- _Provided material_:
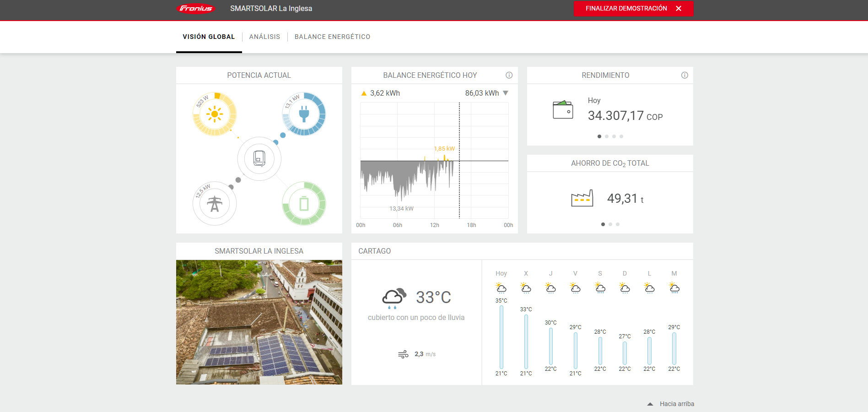Click the consumption plug icon

coord(304,114)
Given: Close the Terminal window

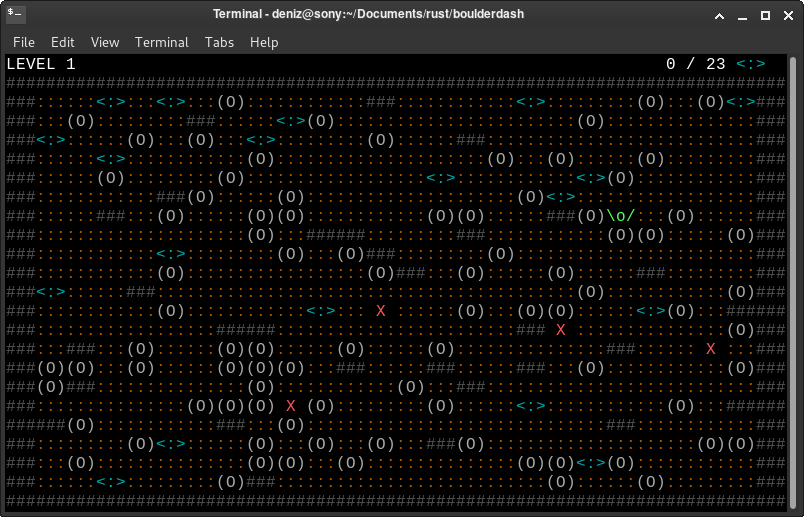Looking at the screenshot, I should [x=788, y=15].
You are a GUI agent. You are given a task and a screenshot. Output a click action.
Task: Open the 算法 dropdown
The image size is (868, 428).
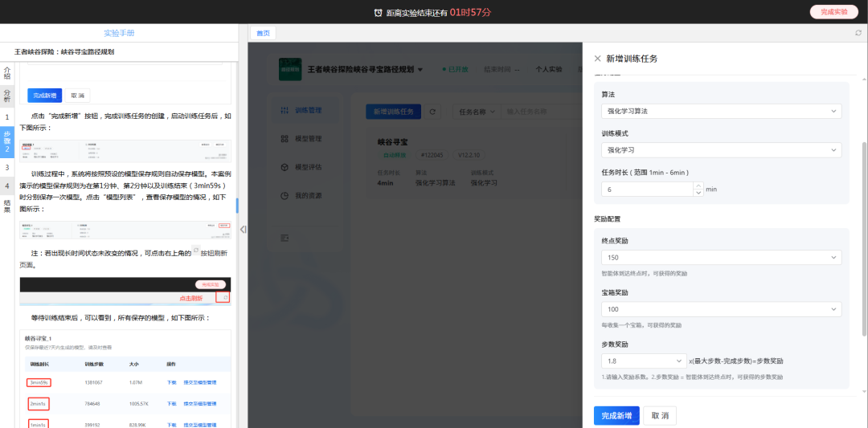point(721,111)
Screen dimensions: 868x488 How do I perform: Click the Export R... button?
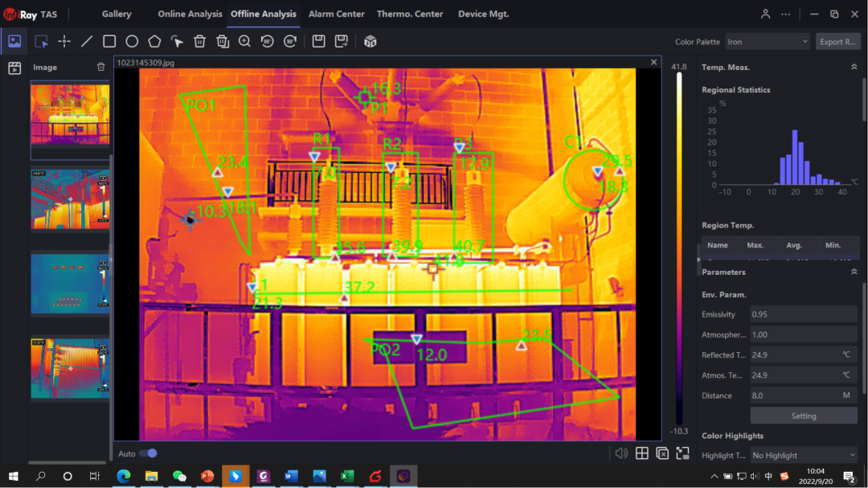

- _Problem requirements_:
From the line that holds "Given: Close the Terminal window" down to the last line of the material above, every line is to be copied exactly, both ends included; pictures are to be omitted.

- _Exercise output_:
Given: Close the Terminal window

Looking at the screenshot, I should [x=788, y=15].
You are a GUI agent. You are given a task and a screenshot. Output a click action.
Task: Open the 算法 dropdown
The image size is (868, 428).
point(721,111)
Screen dimensions: 868x488 How do I perform: Click the Export R... button?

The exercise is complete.